Could you discuss advancements in biomarker identification in SLE, and how these could be used to stratify patients towards a more rational design of clinical trials?
There are many different sources of potential biomarkers in systemic lupus erythematosus (lupus). We have been relying for many years on autoantibodies and they are used in the clinic and are very good biomarkers, but they might not be useful enough to predict who is going to develop more severe vs milder disease. Definitely, they are not good to tell us who will be responding to one drug vs another. So, there is today a major effort in developing biomarkers in different aspects of systems biology.
Genetics is very important and there has been a major effort in identifying genetic risk loci that might predispose eventually in the future, maybe stratifying patients according to different genetic make-up. There are studies today more and more on epigenetics. They are not yet “there,” as the information we have today is not enough to classify patients, but I am sure that integrating this epigenetic data will eventually be very fundamental to understanding the complexity of lupus.

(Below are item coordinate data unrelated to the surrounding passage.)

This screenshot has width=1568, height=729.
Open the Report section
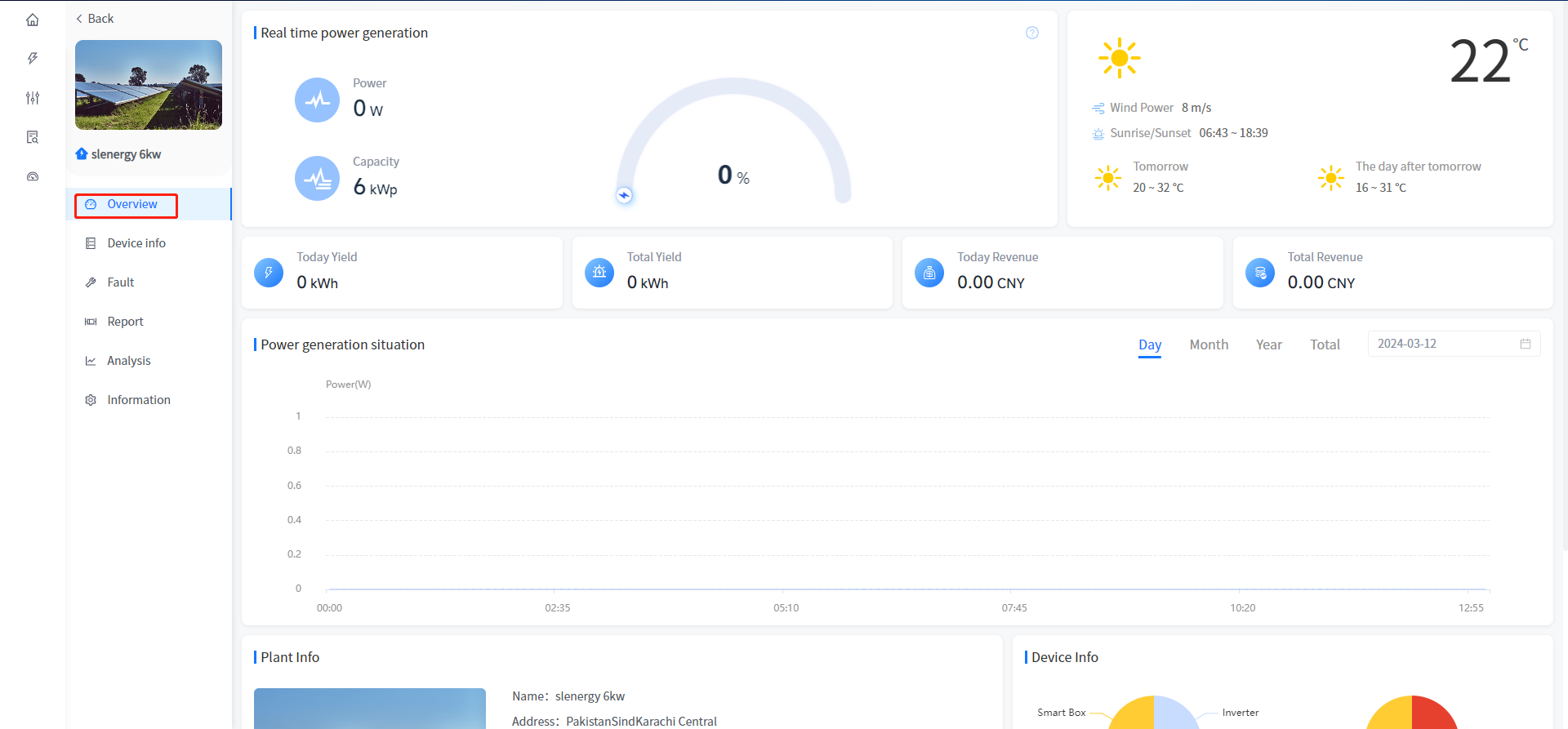[125, 322]
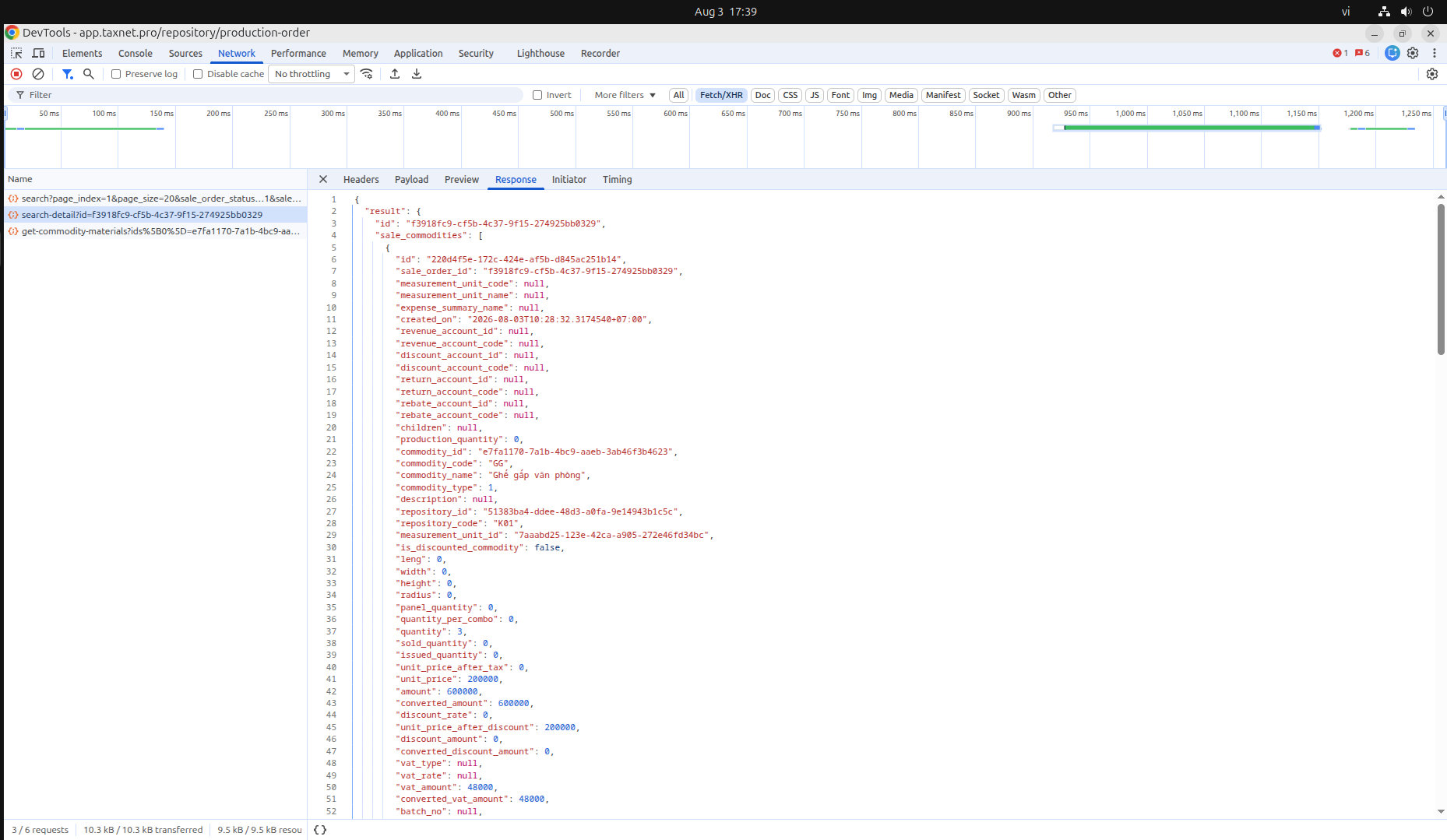This screenshot has height=840, width=1447.
Task: Open the network search magnifier
Action: point(89,74)
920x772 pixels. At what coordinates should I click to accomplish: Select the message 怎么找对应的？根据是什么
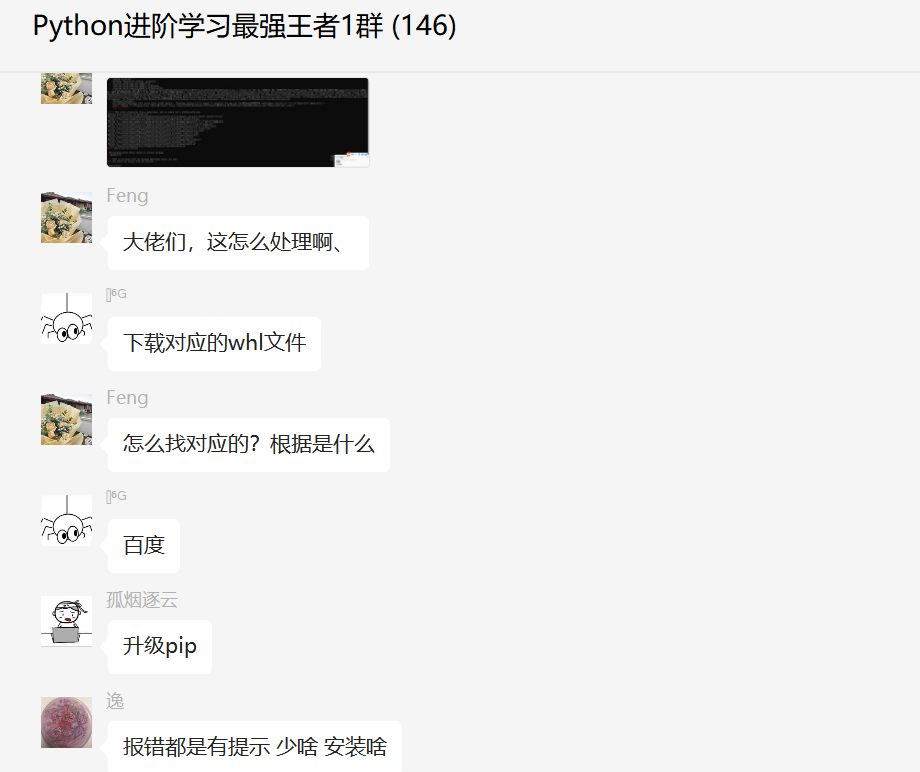point(249,445)
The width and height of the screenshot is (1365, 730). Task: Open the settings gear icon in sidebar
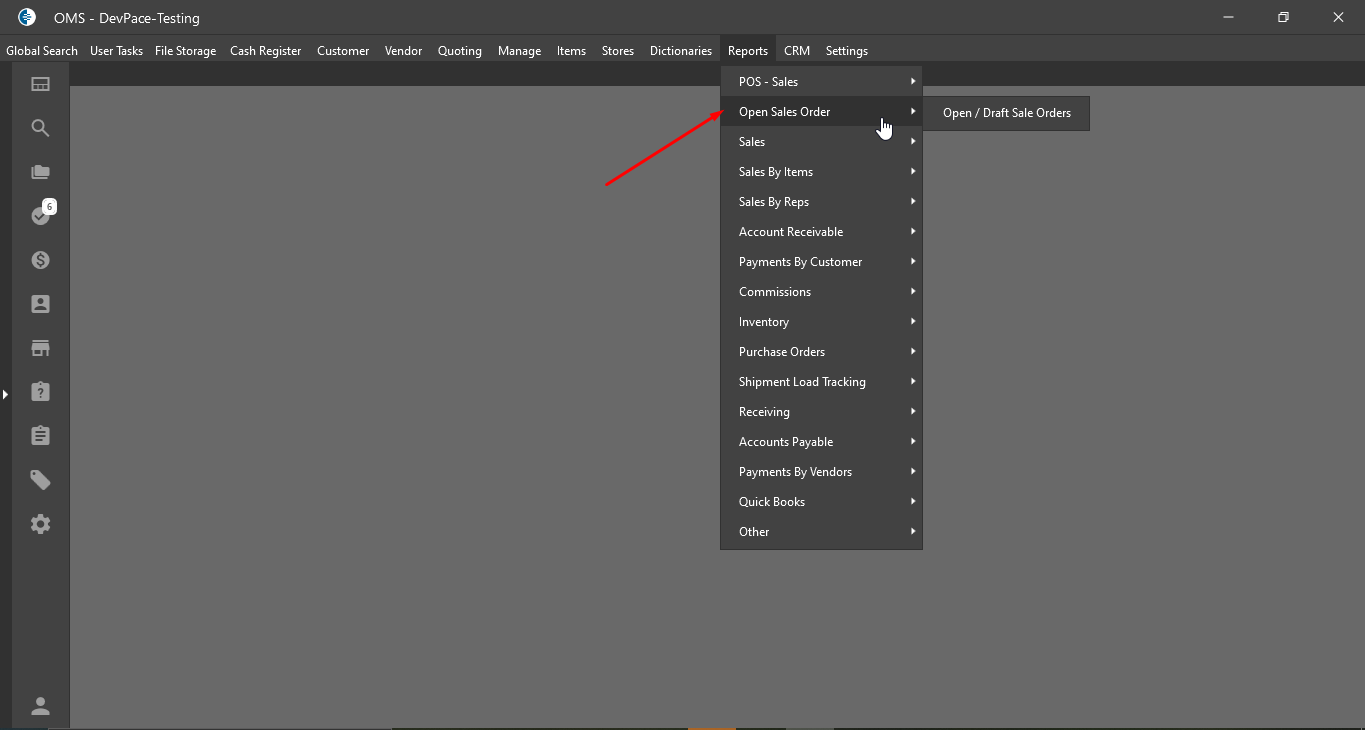(x=40, y=524)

We and others have looked at transcriptional biomarkers, and I think that we have made progress there. In the field of pediatric lupus, we have been able to classify patients according to what transcriptional pathways best correlate with disease flares. By doing that, we can already stratify approximately 7 major groups of patients. Of course, this is something that will need to be proven in the future and hopefully will be with implementation of clinical trials that take these markers into consideration and will enable us to determine their value. If we are right, we should be able to choose some targets that should be more amenable to some subsets of patients than others. So, transcriptional data, I think, are getting closer to being able to stratify these patients.
There are many other approaches, as we have discussed before, that eventually when they are integrated with genetics, epigenetics, and transcriptomics, will give us much more accuracy. Metabolomics no doubt is going to be one of those. Studies of the microbiome composition of the gut and the mucosal surfaces of the skin of these patients hopefully will also be important clues … and going back to the first one that we were discussing, autoantibodies. Today we have very powerful technologies to dig very deeply into what is the repertoire of autoantibodies that this patient might have, and I am pretty sure that these will also lead us to better stratification.